The Second Circuit goes on to suggest that even if Vullo did make threats, such threats were justified by the "general backlash" against the NRA "and businesses associated with them" which "was intense after the Parkland shooting." Indeed, this backlash "continues today," with many people "speaking out" against the NRA's gun rights advocacy. Such "backlash" against a speaker's viewpoint, the Second Circuit opines, "likely" has financial consequences that would justify financial blacklisting of that speaker for its controversial advocacy.

In support, the Second Circuit cites a "diversity, equity, and inclusion" consultant who charges companies for "consulting packages" to implement "corporate social responsibility" programs, as well as a "survey" commissioned by a marketing company that "strives to insert the brand's social mission and innovations into mainstream conversations through traditional and social media." The reliance on such sources underscores the unsoundness of the opinion below.

This Court has not hesitated to summarily overturn circuit court decisions, like the Second Circuit's, that disregard the applicable pleading standard in determining qualified immunity.
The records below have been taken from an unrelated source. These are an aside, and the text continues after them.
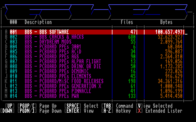Select the ALPHA FLIGHT PPEs row
Image resolution: width=196 pixels, height=122 pixels.
pos(97,62)
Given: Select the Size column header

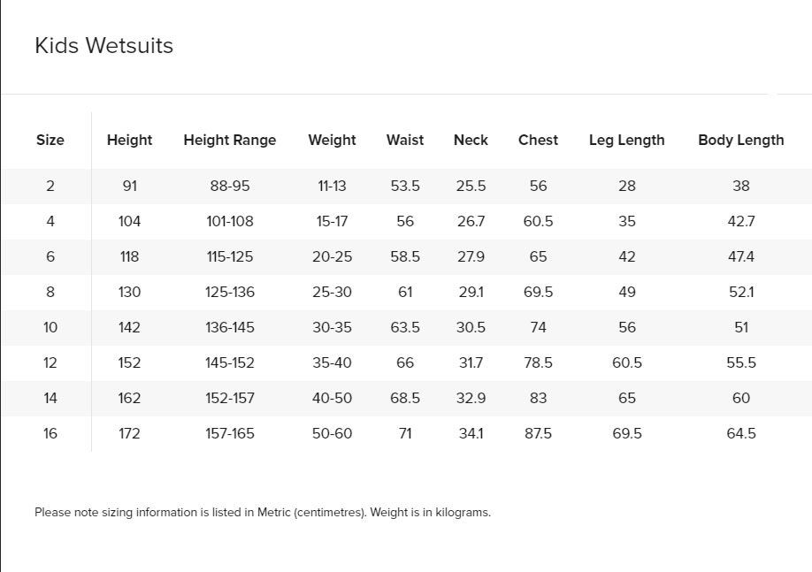Looking at the screenshot, I should click(x=50, y=140).
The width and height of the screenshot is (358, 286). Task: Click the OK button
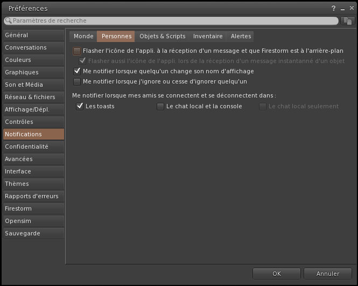pos(276,274)
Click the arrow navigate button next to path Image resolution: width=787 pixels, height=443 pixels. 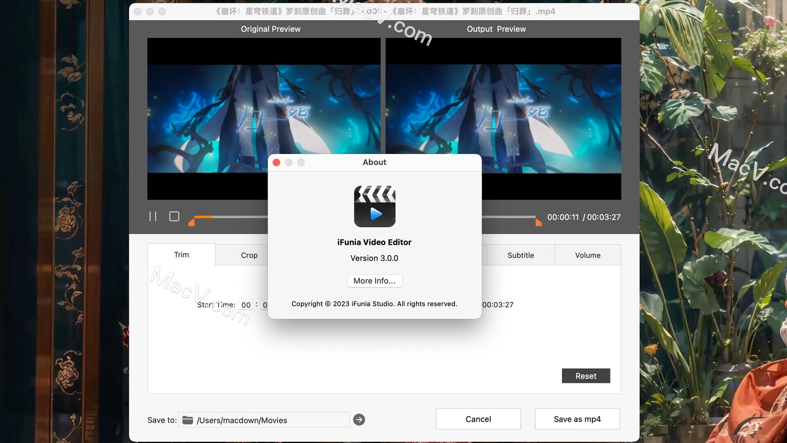pos(358,419)
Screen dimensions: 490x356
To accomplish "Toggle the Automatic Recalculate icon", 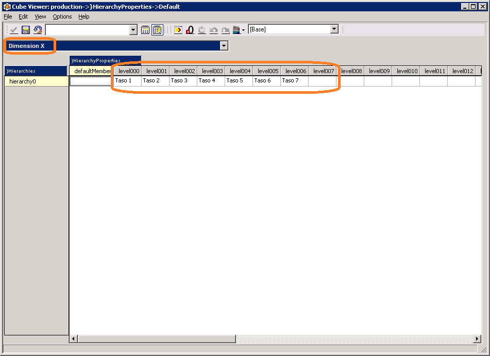I will coord(157,30).
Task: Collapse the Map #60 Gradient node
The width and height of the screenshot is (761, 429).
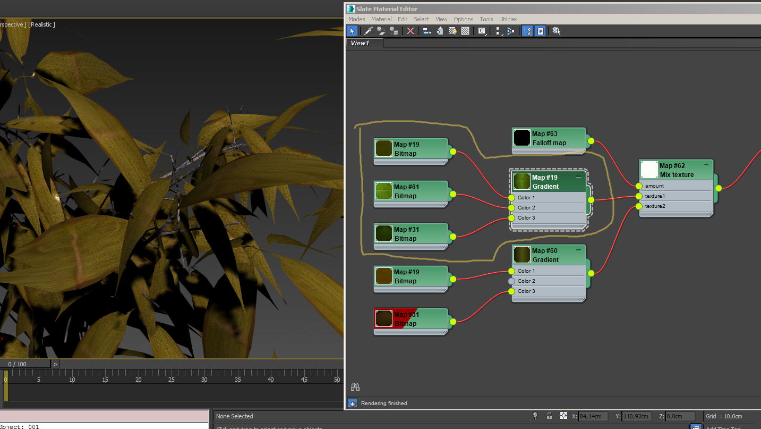Action: pos(578,250)
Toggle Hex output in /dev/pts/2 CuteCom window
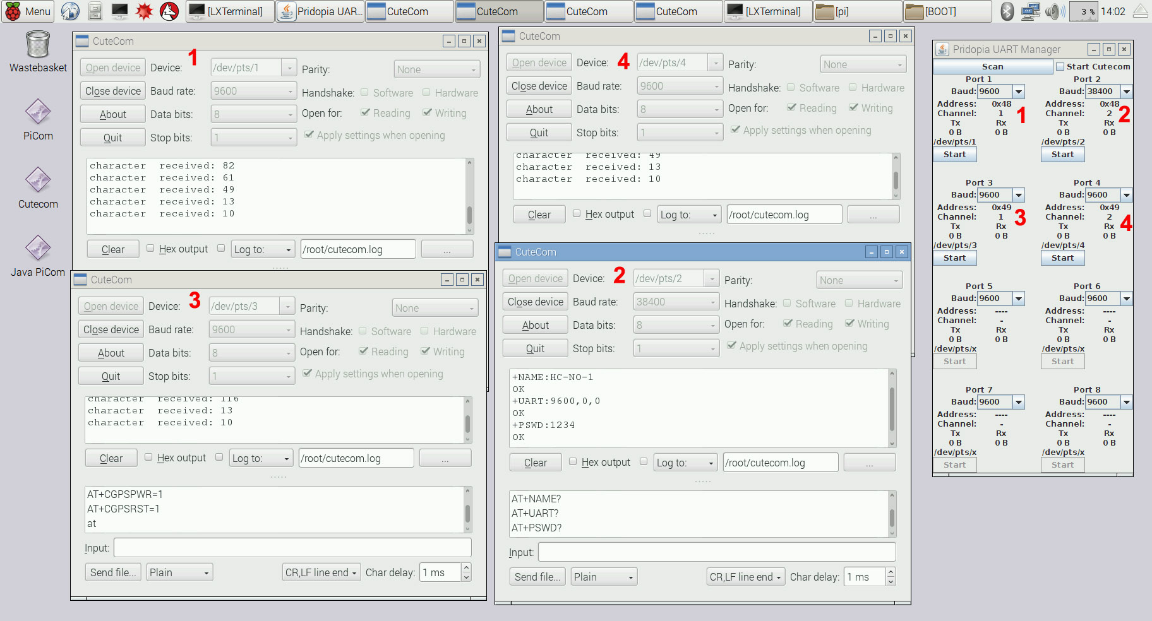This screenshot has width=1152, height=621. pyautogui.click(x=573, y=462)
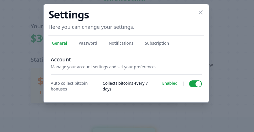The height and width of the screenshot is (132, 254).
Task: Click the 'Collects bitcoins every 7 days' text
Action: pyautogui.click(x=125, y=86)
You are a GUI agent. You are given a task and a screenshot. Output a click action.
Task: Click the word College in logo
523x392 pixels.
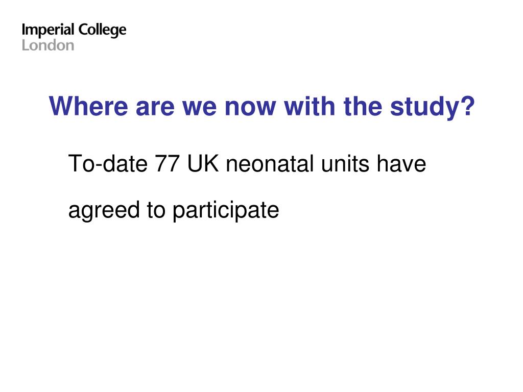[102, 31]
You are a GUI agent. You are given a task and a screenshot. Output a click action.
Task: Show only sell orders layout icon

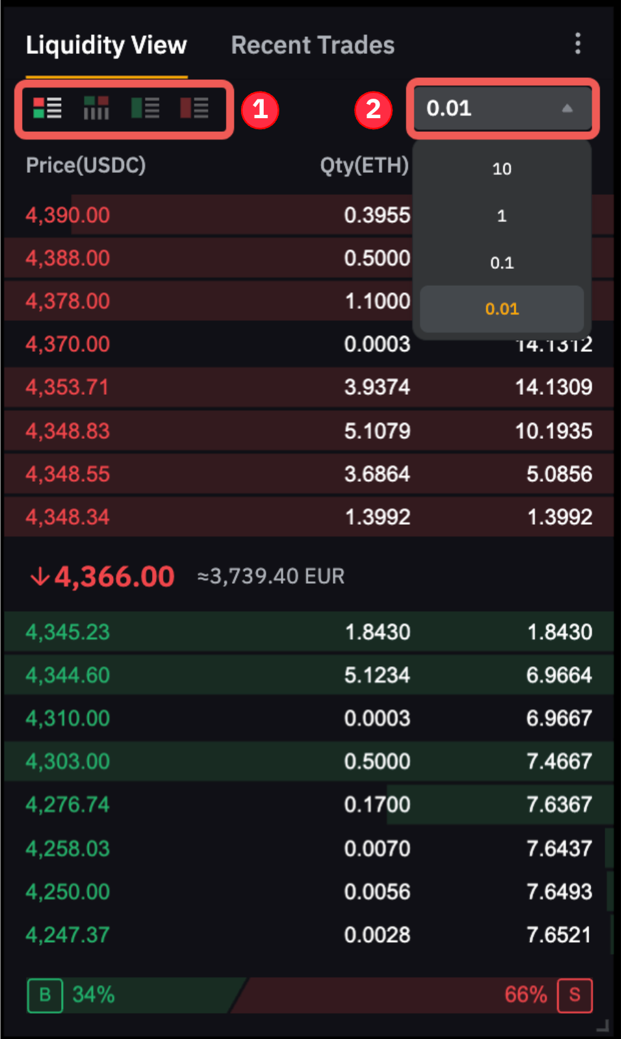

Here, the Second Circuit makes the same error as the lower courts in Lombardo v. City of St. Louis, Missouri, 141 S. Ct. 2239 (2021) (per curiam), Sause v. Bauer, 138 S. Ct. 2561 (2018) (per curiam), and Tolan v. Cotton, 572 U.S. 650 (2014) (per curiam). In all three, this Court summarily reversed because the circuit courts refused to accept well-pleaded facts and draw reasonable inferences in favor of the non-moving party in determining qualified immunity.

The public importance of this case cannot be overstated. A regulatory regime—even a facially content-neutral one—that "inhibit[s] protected freedoms of expression and association" violates the First Amendment. See NAACP v. Button, 371 U.S. 415, 437-38 (1963); NAACP v. Alabama ex rel. Patterson, 357 U.S. 449, 460-62 (1958). An overt campaign by state officials to wield regulatory power against a disfavored civil rights organization—here the NRA—precisely because of its disfavored speech at least as clearly merits this Court's attention and reversal.

Reversal is urgent because the Second Circuit's opinion threatens basic First Amendment rights at a time when the First Amendment is under widespread attack. As the American Civil Liberties Union ("ACLU") has warned, "If the NRA's allegations were deemed insufficient to survive the motion to dismiss, it would set a dangerous precedent for advocacy groups across the political spectrum."